My particular challenge in this course were many rounds of drafting and refining. Quite honestly, I find it tedious. However, it is a good opportunity to figure out how to do things differently so that your creation becomes that much better. I've had experience with that in writing, particularly freelance work. You're usually playing with someone else's world, someone else's creation, so if something has to change then you've got to roll with it. You can't afford to be married to your ideas because of that; you have to develop a thicker skin. You've also got to revise and edit as you're asked. That means refining your work, doing multiple drafts, and, as the writers say, kill your darlings.
So how did it all start?

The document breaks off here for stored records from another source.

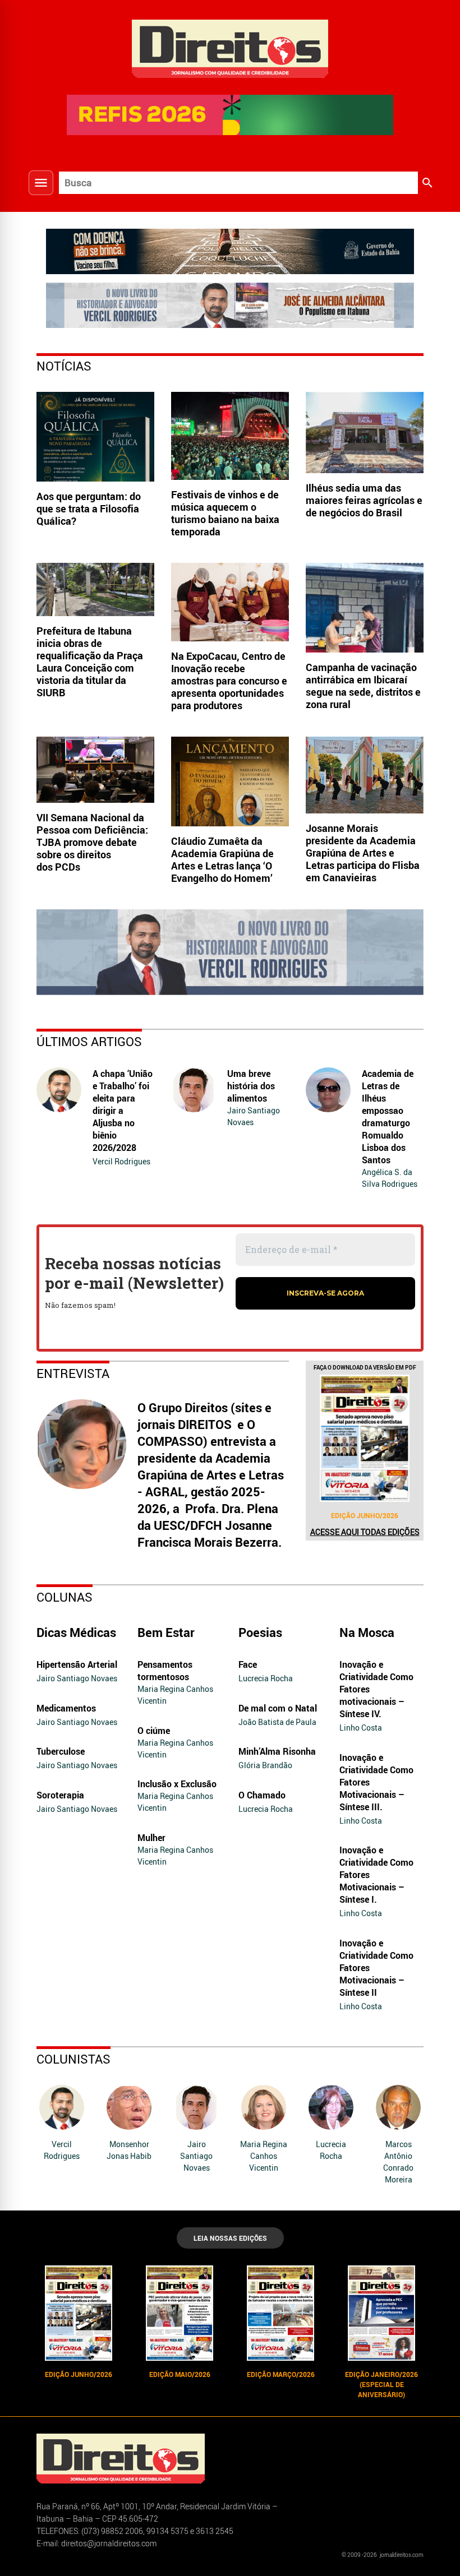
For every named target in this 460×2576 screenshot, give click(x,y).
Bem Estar (166, 1632)
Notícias (63, 366)
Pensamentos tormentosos (164, 1670)
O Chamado (262, 1795)
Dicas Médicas (76, 1632)
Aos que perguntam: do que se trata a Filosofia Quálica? (88, 508)
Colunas (64, 1597)
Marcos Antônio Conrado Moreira (398, 2162)
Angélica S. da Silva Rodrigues (389, 1178)
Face (247, 1664)
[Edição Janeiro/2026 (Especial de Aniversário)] (381, 2313)
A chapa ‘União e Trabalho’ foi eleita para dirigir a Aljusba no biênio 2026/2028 (123, 1110)
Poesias (260, 1632)
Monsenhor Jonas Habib (129, 2150)
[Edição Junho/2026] (365, 1438)
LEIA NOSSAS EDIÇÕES (230, 2237)
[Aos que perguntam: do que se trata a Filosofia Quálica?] (95, 437)
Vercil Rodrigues (121, 1161)
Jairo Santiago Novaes (253, 1116)
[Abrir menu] (41, 182)
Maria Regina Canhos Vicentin (175, 1695)
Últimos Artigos (89, 1041)
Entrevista (72, 1373)
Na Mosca (366, 1632)
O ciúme (153, 1730)
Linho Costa (360, 1727)
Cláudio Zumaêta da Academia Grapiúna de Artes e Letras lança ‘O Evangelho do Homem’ (222, 859)
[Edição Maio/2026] (179, 2313)
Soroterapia (60, 1795)
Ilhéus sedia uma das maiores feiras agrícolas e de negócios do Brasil (364, 500)
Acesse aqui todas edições (365, 1532)
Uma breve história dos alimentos (251, 1085)
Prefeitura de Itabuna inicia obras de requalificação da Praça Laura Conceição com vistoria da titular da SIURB (89, 661)
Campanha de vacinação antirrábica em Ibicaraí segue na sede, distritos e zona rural (363, 685)
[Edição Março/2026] (280, 2313)
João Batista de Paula (277, 1722)
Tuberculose (60, 1751)
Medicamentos (66, 1708)
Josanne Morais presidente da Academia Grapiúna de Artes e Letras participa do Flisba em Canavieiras (363, 852)
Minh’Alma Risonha (277, 1751)
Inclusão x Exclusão (177, 1784)
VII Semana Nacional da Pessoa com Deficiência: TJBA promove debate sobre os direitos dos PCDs (92, 842)
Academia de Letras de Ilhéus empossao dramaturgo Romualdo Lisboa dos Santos (387, 1116)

With our design philosophies, which I've detailed already. Those words and pictures became the basis for diagrams that would become our final parti drawing.

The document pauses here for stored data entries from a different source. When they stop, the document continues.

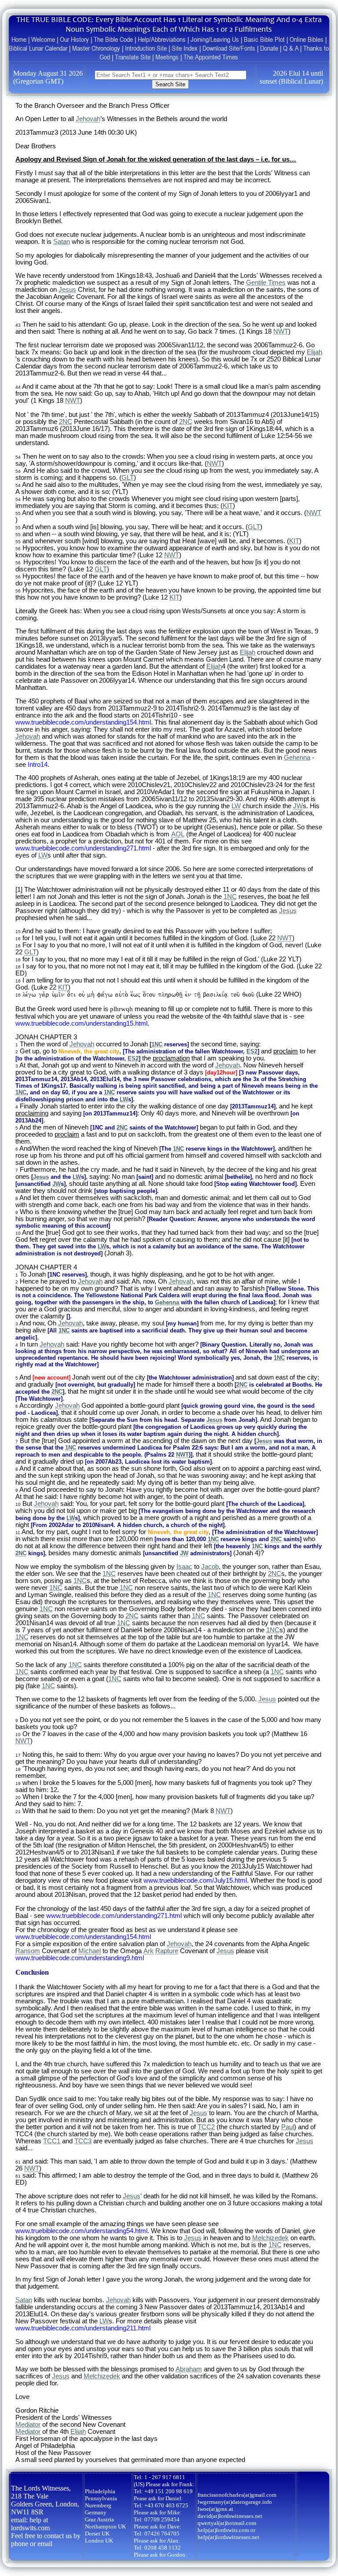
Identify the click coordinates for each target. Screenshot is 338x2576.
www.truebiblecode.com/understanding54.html (81, 2230)
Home (18, 39)
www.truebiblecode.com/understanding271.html (83, 848)
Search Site (170, 84)
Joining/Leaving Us (215, 39)
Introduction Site (146, 48)
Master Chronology (96, 48)
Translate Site (133, 56)
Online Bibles (306, 39)
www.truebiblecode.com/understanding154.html (83, 722)
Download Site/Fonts (228, 48)
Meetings (167, 56)
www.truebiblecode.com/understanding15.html (81, 1023)
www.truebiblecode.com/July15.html (195, 1880)
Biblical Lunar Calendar (38, 48)
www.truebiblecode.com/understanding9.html (79, 1957)
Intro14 (38, 764)
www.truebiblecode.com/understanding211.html (83, 2328)
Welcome (43, 39)
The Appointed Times (211, 56)
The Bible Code (113, 39)
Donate (269, 48)
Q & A (290, 48)
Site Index (185, 48)
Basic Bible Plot (264, 39)
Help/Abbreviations (162, 39)
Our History (74, 39)
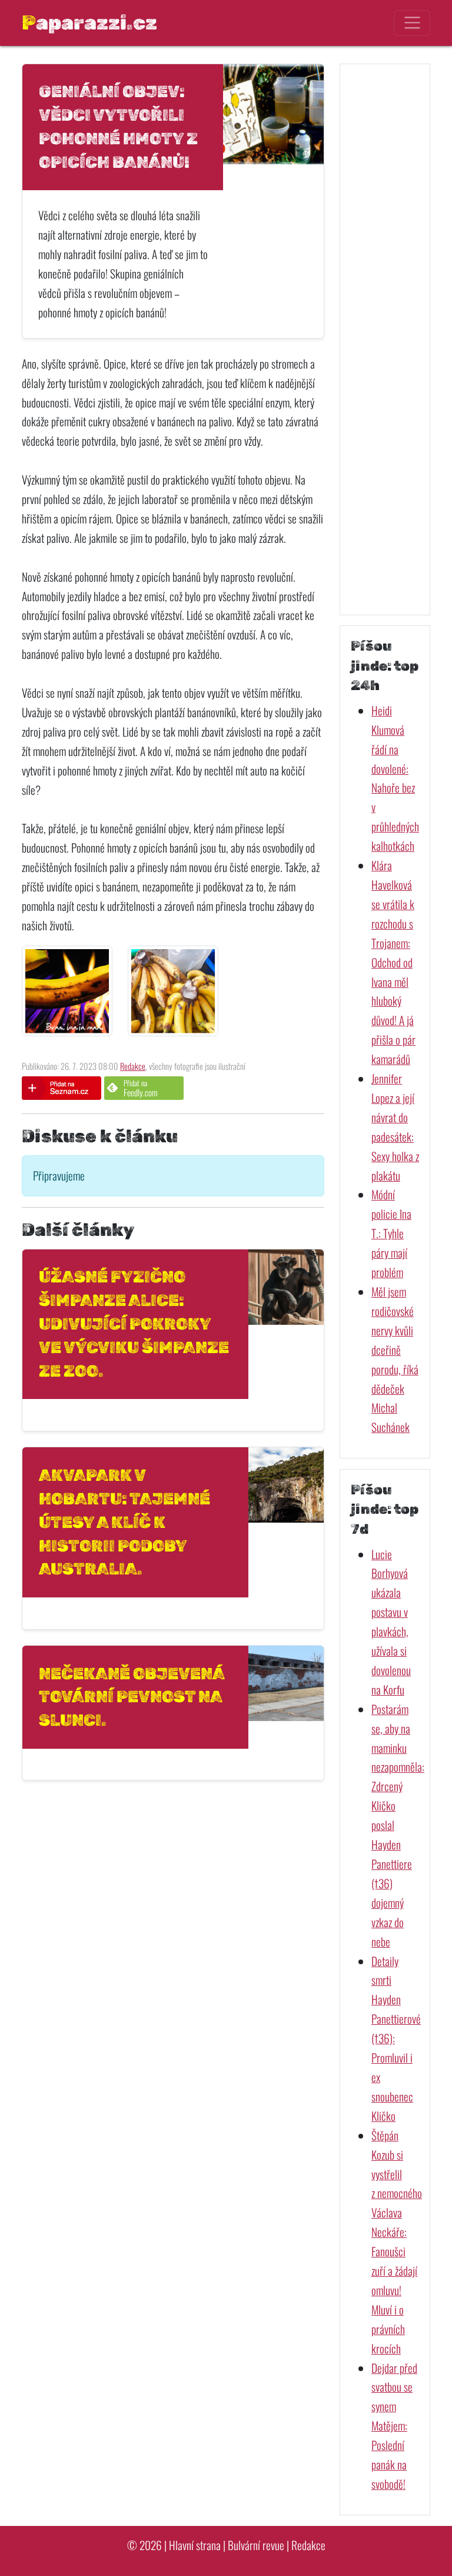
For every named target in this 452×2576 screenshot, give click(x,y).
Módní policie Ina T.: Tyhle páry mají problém (391, 1233)
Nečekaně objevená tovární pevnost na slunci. (131, 1697)
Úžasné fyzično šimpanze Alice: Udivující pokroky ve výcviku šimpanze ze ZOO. (134, 1323)
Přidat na (141, 1088)
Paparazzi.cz (89, 22)
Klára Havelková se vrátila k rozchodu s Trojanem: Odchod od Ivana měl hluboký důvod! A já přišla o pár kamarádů (393, 962)
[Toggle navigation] (412, 23)
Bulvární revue (256, 2545)
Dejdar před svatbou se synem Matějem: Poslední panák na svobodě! (394, 2425)
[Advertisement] (385, 339)
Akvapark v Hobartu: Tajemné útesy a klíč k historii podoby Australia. (124, 1522)
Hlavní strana (195, 2545)
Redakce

The upper left mini typology pic has the final parti; the right shows the first version. |
Then we were asked to make the leap from concept to functionality. It was a pretty big leap, so naturally folks had to go through a few critiques. I went through a lot of critiques. I think the end result, however, turned out well.
So what does this look like three dimensionally? Take a look.
My barn door! |
The sofa/bed. (It converts.) |
Finished! From concept to reality. |
What I take from this class is a need for flexibility, patience, and perseverance. It also needs designers to remember those concepts taught in their first design class, the elements and principles of design. All else builds upon that. It's the foundation for everything else.